(Stored data entries)
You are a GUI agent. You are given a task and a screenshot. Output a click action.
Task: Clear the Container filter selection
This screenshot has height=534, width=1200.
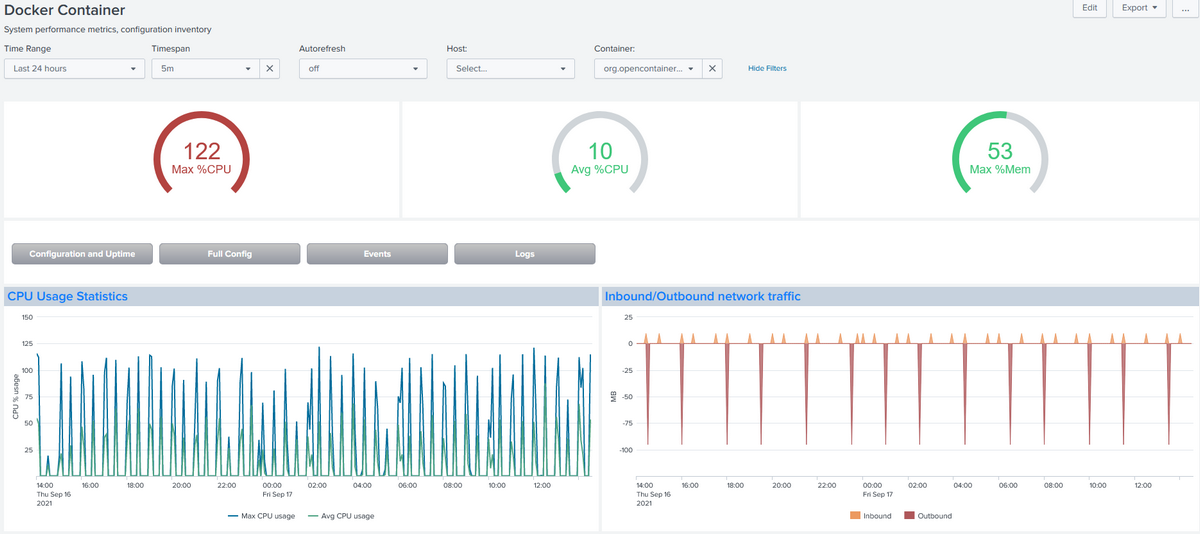pos(712,69)

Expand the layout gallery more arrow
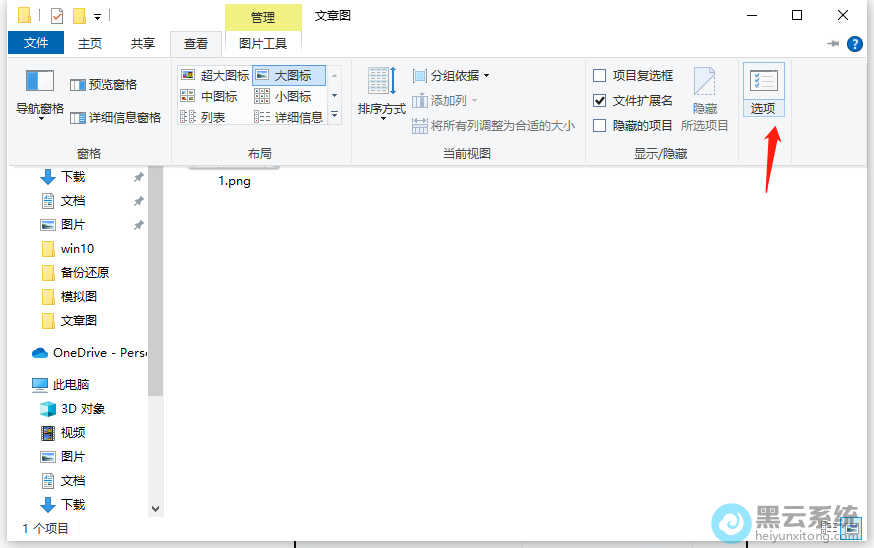point(335,117)
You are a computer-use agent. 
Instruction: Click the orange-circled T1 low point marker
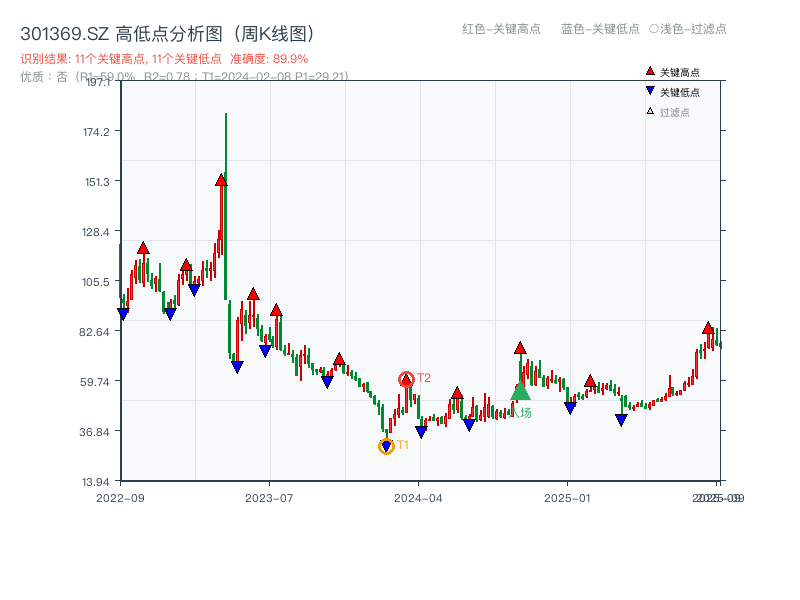(385, 444)
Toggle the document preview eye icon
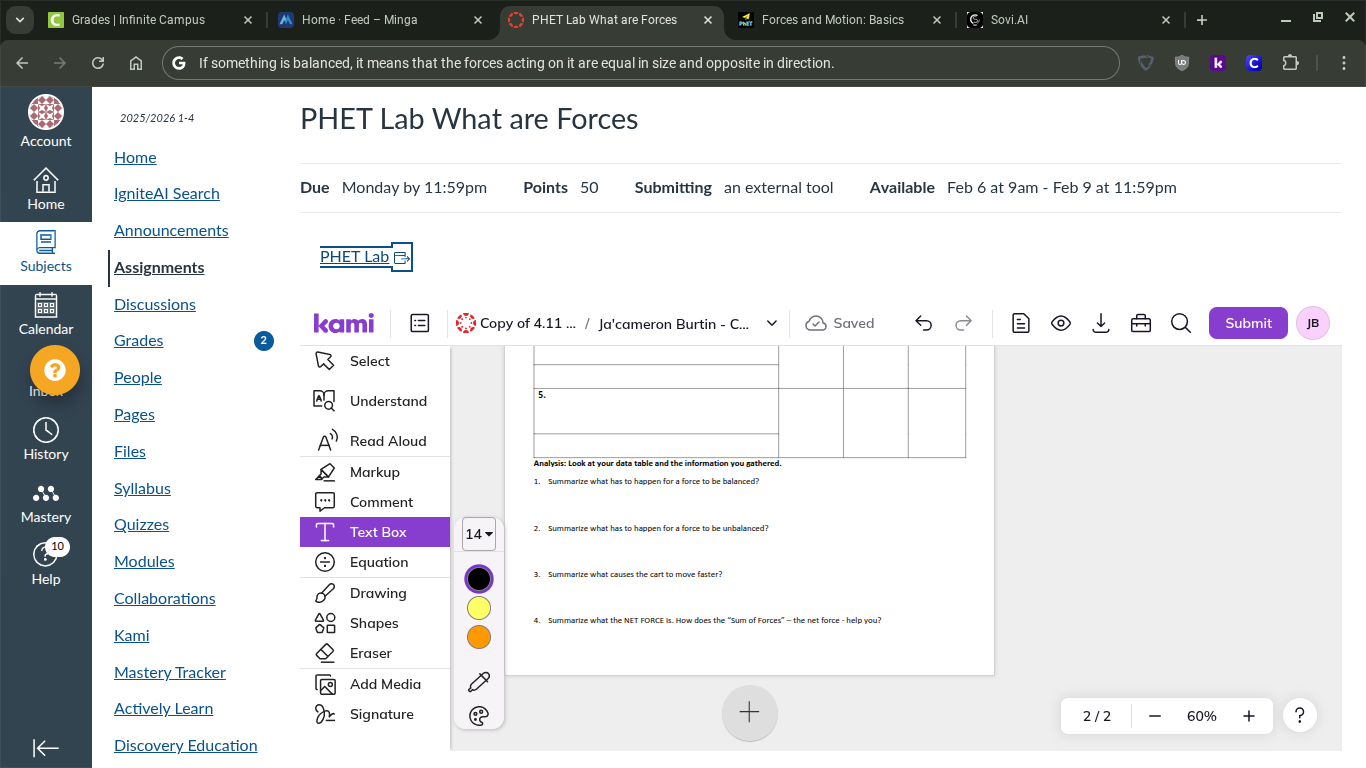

### [Work order]
The task requires that every line above be transcribed exactly, without the images.

### [Answer box]
You are a GUI agent. You are given a task and a screenshot. Output a click action.
Task: Clear the Container filter selection
This screenshot has height=534, width=1200.
pos(712,69)

Expand the layout gallery more arrow
point(335,117)
You are a computer-use agent. 
Instruction: Click the orange-circled T1 low point marker
(385, 444)
Toggle the document preview eye icon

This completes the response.